━━ Records for the task ━━

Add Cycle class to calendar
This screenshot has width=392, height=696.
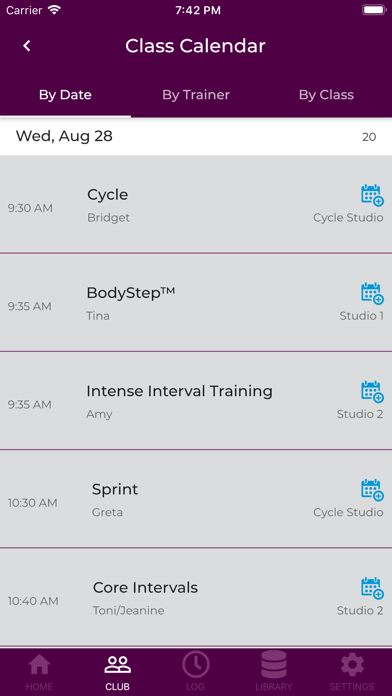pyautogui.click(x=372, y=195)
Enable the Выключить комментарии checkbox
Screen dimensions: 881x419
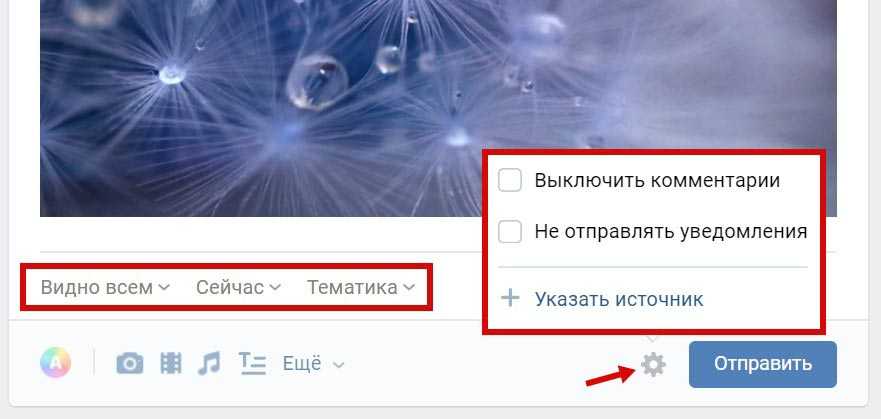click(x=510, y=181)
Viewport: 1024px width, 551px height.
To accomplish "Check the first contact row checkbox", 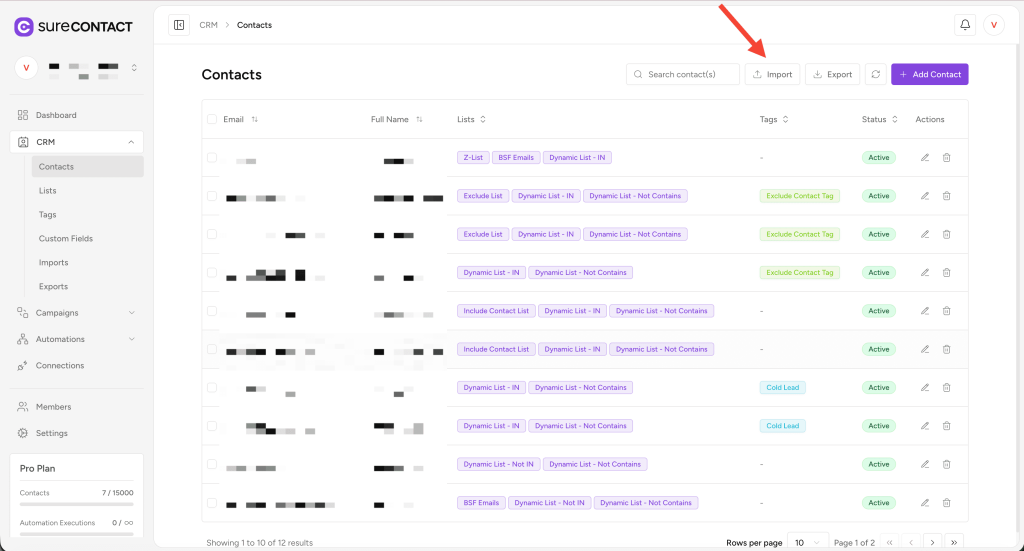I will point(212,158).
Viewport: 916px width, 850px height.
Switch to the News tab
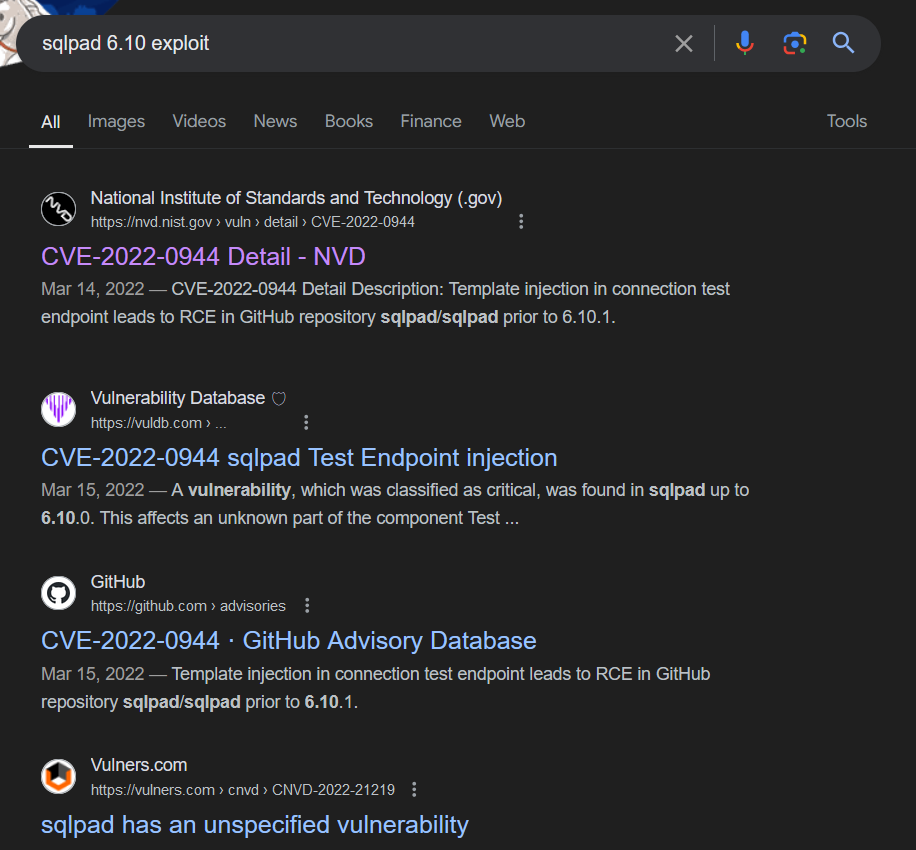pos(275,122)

━━━

- [Your assignment]: Show the lines above that include "Viewport".

- [Answer to this task]:
Viewport: 1024px width, 551px height.
Viewport: 916px width, 850px height.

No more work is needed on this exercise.